Mrs. Palfrey at the Claremont

I'm not sure whether I found this book or it found me.  Mrs. Palfrey goes to the Claremont because she is old.  The Claremont is what we would call "Independent Living", although it is also a hotel, where, occasionally, a "rather noisy little band of commercial travellers"  or other temporary guests will invade.  It is economical, well-located in London, and serves sensible, unvarying food.  The regular inhabitants, including Mrs. Palfrey and the one male resident, Mr. Osmond, are tenderly drawn by the author.  There is comedy, but these are not comical characters.  Dignified and idiosyncratic, the Claremont regulars pass their days waiting for the daily menu, gossiping about one another, knitting (oh yes!), awaiting visits from relatives and walking about the  neighborhood.

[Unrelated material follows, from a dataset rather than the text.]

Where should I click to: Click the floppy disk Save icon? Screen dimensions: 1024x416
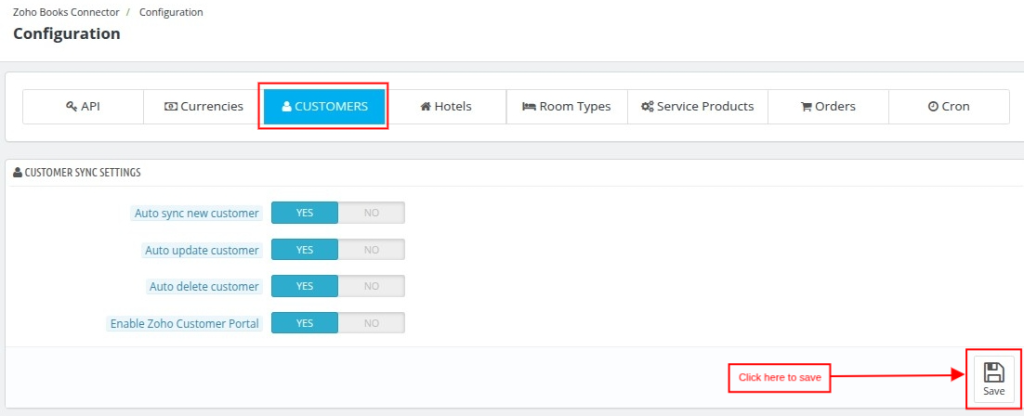coord(994,372)
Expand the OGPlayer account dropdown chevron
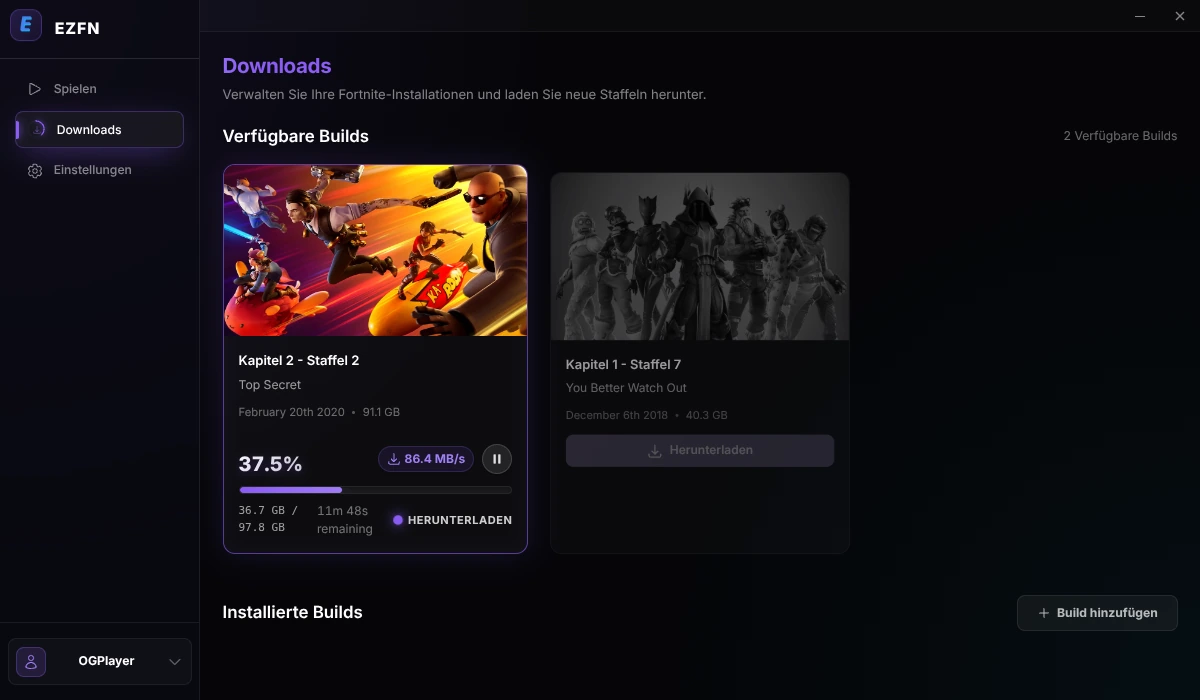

The novel was originally published in 1971, so that the setting is a London where the young are discovering freedoms that no generation before them has enjoyed.  It was republished by Virago Modern Classics in 1982.  The author, Elizabeth Taylor, was an aclaimed British novelist who wrote thirteen novels and four volumes of short stories before her death, at age 63, in 1975.  The introduction to the Virago edition I am reading describes Mrs Palfrey at the Claremont as Taylor's "penultimate" novel.

I needed this book.  At my regular Thursday knitting circle, I was browsing the used book shelves of our library, as I always do, and it dropped into my hand.  At home, the email inbox on my laptop was stuffed with lacerating messages from several of my siblings accusing me of incompetence in the management of my elderly father's affairs.   I didn't (and still don't) know where this outburst originated, but understood clearly enough that what my brothers, at least, were advocating was Dad's removal to his own "Claremont Hotel".


I began to read my "new" book that night, to try and slide my mind toward sleep.  I expected a light comedy of manners.  Instead, I got insight into the elderly mind - not insistent information as in a nonfiction "help" book or a doctor's summation, but the interior of Mrs Palfrey's mind, described by Taylor in a compassionate, no-nonsense, often rueful murmur.  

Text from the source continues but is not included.